Schon der Wunsch, dass die VEU Feldkirch als neuntes österreichisches Team doch in die Liga aufgenommen würde, blieb unerfüllt. Die Überlegung, wonach Doppelstaatsbürger in der ICE kontingentiert werden sollten, stünde sogar im Widerspruch zu den ÖEHV-Meldevorschriften, kann daher nur als feindlicher Akt angesehen werden.
Umgekehrt sitzen die ÖEHV-Funktionäre noch verstärkt einem Irrglauben auf: Mit einer Legionärsreduzierung würde das österreichische Eishockey unvermeidlich prosperieren, die Nachwuchsprobleme wären damit unter den Teppich gekehrt.
Über eine solche Reduzierung wird auch in Deutschland seit langem diskutiert, wovon sich deren Nationalteam bei den Erfolgen der letzten Jahre seltsamerweise nie beeindrucken ließ. DEB und DEL verließen nicht nur in dieser Frage ihren jahrelangen Konfrontationskurs, die Zusammenarbeit in letzter Zeit könnte hierzulande als Vorbild dienen.
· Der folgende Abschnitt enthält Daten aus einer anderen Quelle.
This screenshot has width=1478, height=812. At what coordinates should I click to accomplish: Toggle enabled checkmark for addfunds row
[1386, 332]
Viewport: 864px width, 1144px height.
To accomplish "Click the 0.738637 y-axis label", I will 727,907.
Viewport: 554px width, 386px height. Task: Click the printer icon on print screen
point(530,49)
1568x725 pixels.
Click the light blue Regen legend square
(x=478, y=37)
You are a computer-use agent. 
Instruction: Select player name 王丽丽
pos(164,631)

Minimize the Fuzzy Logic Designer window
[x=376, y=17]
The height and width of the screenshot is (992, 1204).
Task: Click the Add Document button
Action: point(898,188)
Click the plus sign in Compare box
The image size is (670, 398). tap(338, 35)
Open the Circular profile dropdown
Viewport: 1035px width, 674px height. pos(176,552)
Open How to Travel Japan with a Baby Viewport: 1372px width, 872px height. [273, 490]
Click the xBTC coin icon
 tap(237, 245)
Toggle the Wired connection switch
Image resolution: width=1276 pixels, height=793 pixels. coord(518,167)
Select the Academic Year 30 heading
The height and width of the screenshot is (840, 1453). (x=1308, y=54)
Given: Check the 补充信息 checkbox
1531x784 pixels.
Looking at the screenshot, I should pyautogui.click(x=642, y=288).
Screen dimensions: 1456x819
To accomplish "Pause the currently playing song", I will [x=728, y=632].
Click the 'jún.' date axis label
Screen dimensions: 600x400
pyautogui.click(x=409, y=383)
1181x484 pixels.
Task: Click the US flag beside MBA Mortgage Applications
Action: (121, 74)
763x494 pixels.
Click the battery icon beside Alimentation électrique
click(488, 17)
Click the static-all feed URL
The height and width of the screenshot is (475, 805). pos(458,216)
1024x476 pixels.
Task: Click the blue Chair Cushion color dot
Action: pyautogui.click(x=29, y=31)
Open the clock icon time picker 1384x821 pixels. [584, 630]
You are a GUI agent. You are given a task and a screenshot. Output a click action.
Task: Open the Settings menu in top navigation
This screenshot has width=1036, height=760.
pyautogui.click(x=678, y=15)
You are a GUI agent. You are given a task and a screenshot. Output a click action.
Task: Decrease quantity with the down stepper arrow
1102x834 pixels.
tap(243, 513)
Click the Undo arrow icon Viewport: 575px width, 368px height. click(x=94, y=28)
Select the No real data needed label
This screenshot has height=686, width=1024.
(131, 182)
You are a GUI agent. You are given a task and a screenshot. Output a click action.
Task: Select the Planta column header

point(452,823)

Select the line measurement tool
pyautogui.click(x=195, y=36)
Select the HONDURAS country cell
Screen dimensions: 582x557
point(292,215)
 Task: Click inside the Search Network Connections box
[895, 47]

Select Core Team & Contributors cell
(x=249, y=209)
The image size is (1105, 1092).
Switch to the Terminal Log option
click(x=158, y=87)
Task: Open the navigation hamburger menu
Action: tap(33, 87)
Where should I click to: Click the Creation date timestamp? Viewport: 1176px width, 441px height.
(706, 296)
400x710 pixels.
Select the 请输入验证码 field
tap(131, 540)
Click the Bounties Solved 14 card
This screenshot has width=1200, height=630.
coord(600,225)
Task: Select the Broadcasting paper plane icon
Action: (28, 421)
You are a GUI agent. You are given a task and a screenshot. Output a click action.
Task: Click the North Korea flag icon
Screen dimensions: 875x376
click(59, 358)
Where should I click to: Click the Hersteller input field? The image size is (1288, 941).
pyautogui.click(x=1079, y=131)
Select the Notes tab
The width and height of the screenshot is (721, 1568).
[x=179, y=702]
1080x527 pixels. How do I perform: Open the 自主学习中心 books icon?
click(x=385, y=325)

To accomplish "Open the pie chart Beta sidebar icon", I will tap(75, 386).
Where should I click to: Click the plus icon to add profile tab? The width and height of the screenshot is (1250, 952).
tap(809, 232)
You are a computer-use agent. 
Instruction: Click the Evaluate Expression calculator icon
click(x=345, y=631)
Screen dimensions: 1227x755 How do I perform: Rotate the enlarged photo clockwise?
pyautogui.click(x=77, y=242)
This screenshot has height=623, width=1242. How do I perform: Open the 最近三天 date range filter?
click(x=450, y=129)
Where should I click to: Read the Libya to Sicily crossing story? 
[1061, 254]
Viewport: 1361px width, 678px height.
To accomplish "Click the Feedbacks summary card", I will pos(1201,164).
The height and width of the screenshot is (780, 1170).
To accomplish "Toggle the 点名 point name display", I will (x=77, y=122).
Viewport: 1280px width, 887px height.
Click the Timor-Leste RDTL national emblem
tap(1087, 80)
Löst ein anderer Verband den ÖEHV ab?
Ein Verband muss die Liga administrieren, Betonung auf "ein". Der slowenische oder italienische Verband würde sich sicher selbst bei einer reduzierten Morgengabe die Finger lecken, der ÖEHV würde finanziell durch die Finger schauen.
Der könnte wiederum damit kontern, den österreichischen Teams nicht die Freigabe für eine internationale Liga zu erteilen, die könnten wiederum wie Znojmo Postkastenadressen gründen. Auch die Refs könnten aus anderen Ländern kommen, respektive sich bei diesen Verbänden anmelden. Es wäre ein Hin und Her, für das niemand Zeit oder Appetit haben sollte, mit Drohgebärden kommt keine Seite ihrem Ziel näher und die Uhr bis zur nächsten Saison tickt laut und deutlich.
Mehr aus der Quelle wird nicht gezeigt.